= WHAT THIS TASK INVOLVES =
Using the records that appear below, write out exactly the lines from the one with "The image size is (1242, 525)." through the one with "Tap the Screen Time hourglass icon", keeping both end lines.

MATERIAL TO PROCESS below:

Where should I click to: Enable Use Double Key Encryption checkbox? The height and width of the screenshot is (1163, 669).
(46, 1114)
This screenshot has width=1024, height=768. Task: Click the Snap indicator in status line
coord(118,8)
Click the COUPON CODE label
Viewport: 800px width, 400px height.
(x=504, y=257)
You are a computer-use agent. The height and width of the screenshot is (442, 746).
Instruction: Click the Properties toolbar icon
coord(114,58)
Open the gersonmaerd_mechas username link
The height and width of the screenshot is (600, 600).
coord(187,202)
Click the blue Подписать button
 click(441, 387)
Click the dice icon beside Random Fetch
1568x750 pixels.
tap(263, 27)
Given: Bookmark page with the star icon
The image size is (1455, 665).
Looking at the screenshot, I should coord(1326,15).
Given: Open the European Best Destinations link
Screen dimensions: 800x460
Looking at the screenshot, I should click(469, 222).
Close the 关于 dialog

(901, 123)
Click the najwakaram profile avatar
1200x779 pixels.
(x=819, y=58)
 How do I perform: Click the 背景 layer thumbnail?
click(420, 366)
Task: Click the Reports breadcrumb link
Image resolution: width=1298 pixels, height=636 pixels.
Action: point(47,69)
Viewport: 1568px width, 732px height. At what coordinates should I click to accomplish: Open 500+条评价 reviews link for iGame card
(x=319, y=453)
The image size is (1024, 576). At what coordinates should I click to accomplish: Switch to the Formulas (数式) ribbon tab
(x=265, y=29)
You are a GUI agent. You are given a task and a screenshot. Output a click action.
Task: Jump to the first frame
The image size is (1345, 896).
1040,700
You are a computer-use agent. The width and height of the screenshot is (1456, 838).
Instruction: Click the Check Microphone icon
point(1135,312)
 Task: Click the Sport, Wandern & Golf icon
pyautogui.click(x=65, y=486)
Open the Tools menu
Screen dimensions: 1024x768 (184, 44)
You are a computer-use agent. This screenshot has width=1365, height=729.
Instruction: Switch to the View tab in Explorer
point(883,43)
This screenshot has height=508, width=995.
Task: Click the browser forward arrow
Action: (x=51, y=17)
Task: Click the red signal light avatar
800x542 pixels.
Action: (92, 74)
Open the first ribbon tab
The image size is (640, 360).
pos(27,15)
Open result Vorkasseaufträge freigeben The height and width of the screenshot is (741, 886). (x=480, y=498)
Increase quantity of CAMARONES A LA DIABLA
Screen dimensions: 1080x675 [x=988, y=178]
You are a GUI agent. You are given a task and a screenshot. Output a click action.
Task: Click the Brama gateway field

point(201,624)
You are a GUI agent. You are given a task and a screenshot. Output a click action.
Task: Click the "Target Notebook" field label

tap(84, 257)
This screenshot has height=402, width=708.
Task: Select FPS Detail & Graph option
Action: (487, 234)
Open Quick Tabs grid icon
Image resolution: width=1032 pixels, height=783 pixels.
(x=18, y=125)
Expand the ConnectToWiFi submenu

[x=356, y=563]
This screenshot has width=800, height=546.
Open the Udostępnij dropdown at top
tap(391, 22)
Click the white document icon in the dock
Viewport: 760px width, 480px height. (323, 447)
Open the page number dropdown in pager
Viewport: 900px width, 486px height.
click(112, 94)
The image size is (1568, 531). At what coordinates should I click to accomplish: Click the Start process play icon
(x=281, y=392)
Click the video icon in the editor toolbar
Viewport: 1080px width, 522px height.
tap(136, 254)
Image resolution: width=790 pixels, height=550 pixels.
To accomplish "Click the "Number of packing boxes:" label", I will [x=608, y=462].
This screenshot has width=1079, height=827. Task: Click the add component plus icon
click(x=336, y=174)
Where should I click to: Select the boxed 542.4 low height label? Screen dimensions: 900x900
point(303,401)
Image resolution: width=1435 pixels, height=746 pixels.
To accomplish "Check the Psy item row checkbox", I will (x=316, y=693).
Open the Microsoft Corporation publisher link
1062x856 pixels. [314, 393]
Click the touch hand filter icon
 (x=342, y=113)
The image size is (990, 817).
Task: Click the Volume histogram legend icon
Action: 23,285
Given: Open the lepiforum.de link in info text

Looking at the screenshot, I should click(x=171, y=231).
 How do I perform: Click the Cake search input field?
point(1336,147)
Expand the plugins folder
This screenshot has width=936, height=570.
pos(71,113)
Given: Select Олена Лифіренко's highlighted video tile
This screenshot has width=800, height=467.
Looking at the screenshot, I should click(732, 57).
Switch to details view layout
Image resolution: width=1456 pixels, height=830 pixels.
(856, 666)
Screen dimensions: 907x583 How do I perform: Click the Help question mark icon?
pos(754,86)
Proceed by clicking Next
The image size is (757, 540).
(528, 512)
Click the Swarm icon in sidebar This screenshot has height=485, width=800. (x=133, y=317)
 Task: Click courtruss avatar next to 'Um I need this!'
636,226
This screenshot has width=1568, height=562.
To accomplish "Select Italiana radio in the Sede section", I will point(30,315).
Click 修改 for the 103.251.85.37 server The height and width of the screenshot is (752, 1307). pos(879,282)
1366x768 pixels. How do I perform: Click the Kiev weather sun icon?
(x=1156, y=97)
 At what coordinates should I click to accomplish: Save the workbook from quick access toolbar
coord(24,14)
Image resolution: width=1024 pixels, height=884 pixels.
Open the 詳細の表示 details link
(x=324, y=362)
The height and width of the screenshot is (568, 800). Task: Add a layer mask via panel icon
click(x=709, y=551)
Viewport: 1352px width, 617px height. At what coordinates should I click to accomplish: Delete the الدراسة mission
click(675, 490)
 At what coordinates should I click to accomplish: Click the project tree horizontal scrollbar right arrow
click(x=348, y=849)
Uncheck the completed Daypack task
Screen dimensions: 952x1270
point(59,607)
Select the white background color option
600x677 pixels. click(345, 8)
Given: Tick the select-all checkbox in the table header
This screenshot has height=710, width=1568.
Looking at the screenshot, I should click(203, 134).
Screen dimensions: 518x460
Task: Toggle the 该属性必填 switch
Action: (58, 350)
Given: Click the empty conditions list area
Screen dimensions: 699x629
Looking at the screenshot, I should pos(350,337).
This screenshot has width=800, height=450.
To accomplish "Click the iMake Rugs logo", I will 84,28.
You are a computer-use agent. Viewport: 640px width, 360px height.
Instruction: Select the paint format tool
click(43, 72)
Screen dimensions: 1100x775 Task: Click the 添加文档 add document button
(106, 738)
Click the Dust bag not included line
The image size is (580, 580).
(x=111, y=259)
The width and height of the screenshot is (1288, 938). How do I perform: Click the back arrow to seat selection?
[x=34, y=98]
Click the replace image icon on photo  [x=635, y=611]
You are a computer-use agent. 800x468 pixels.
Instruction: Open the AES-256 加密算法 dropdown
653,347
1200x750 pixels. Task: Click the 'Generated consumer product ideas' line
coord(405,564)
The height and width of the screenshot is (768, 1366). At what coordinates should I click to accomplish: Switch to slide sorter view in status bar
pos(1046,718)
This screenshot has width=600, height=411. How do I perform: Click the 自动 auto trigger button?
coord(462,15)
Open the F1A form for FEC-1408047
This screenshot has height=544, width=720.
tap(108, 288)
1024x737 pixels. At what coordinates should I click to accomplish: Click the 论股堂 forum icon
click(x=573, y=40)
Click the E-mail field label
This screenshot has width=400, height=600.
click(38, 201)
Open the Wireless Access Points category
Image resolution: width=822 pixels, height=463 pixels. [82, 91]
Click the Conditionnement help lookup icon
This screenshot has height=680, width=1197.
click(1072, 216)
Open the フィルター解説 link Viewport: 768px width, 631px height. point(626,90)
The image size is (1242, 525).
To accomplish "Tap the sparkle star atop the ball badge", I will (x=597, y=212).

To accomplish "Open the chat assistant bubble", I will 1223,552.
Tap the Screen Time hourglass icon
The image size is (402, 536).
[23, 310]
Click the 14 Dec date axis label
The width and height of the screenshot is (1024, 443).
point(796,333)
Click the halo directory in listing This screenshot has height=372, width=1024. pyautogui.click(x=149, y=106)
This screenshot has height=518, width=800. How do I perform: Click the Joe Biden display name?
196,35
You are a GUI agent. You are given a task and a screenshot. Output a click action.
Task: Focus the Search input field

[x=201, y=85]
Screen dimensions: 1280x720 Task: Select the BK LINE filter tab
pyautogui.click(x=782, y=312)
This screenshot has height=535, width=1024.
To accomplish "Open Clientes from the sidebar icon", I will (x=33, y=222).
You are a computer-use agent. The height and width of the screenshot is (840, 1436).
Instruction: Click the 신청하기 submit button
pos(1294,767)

End of MATERIAL TO PROCESS.

= ANSWER AREA =
The image size is (1242, 525).
To accomplish "Tap the sparkle star atop the ball badge", I will (x=597, y=212).

To accomplish "Open the chat assistant bubble", I will 1223,552.
Tap the Screen Time hourglass icon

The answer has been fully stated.